Metamorphoses
D'Alice Hofer
L'autre jour, quelqu'un est venu me voir avec le souhait de se rapprocher de la nature de l'éphémère. Il s'est avéré qu'une expérience de perte non résolue, toujours douloureuse, remontait à dix ans. La personne qui se trouvait en face de moi avait elle-même, d'une certaine manière, cessé de vivre depuis lors. Elle avait du mal à trouver un sens à son existence. Elle est venue me voir plusieurs fois en consultation pour savoir si l'on pouvait un jour relâcher le lien avec un être cher sans trahir son vœu de fidélité. Pour elle, souffrir avec le défunt était une forme de solidarité, sans toutefois savoir s'il souffrait vraiment. Au fil de nos discussions, elle s'est rendu compte que ce point de vue ne profitait à personne, et encore moins à elle-même.

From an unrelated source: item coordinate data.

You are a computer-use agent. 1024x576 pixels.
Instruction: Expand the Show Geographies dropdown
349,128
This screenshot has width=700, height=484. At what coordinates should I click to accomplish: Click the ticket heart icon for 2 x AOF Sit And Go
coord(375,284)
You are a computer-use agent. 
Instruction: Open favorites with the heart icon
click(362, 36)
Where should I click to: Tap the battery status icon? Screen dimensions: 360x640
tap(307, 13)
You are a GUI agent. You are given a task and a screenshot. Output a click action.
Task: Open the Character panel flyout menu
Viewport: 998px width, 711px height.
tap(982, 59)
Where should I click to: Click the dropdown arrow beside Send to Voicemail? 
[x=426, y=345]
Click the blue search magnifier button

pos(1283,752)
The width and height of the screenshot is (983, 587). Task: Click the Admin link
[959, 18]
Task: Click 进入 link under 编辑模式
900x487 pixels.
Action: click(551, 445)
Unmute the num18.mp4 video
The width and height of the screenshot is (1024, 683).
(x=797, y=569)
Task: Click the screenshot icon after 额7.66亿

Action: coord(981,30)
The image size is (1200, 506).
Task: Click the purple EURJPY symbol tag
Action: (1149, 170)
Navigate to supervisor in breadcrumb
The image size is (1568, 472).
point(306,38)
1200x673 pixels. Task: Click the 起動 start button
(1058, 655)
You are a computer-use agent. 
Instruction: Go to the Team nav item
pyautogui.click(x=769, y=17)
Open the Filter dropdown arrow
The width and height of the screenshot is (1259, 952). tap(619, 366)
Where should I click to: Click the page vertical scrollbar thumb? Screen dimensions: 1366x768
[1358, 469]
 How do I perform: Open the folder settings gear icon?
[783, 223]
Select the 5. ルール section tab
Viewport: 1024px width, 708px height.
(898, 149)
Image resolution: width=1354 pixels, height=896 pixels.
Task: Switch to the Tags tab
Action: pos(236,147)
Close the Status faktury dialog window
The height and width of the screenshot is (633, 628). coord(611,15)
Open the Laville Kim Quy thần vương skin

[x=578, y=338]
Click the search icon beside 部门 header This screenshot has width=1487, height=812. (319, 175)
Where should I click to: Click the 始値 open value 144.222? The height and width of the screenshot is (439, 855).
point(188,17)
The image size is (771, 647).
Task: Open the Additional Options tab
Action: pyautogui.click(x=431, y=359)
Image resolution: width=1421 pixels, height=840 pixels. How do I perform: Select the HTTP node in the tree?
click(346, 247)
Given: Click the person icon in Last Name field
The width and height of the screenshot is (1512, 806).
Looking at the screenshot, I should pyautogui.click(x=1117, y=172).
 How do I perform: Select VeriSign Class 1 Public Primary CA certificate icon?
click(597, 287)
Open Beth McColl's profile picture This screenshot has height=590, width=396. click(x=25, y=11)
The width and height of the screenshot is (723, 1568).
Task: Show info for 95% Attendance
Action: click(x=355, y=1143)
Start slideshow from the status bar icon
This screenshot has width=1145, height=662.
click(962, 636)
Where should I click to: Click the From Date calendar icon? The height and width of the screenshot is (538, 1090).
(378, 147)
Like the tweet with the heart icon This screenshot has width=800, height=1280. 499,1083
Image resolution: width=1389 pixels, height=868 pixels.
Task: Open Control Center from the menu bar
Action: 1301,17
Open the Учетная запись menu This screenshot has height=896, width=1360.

C'était vraiment beau de la voir se tourner à nouveau vers sa vie et faire un profond ressourcement. Elle a ainsi compris que l'amour ne doit pas s'arrêter pour la simple raison que l'autre personne est devenue invisible. Elle a pu alors faire l'expérience gratifiante qu'un dialogue silencieux est toujours possible, aussi bien en pensée que dans ses rêves, qui lui ont d'ailleurs apporté beaucoup de lumière et de réconfort.
De telles rencontres mettent en évidence ce que recommandait déjà notre ami Platon (427-347 av. J.-C.), à savoir "une vie philosophique comme préparation à la mort".
Je trouve particulièrement utile la comparaison avec la chenille : lorsqu'elle se nymphose et se repose dans son cocon, en suivant uniquement son instinct, elle ne doute pas faire ce qui est juste, bien qu'elle n'ait aucune idée de combien sa vie sera infiniment plus grande et plus facile une fois qu'elle aura quitté sa larve. Alors qu'elle ne vit probablement pas ce processus consciemment et qu'elle ne se voit pas comme un futur papillon, elle réussit sans effort apparent exactement ce à quoi nous nous accrochons désespérément : L'abandon ludique à l'existence présente et la confiance inconditionnelle dans le flux de la vie.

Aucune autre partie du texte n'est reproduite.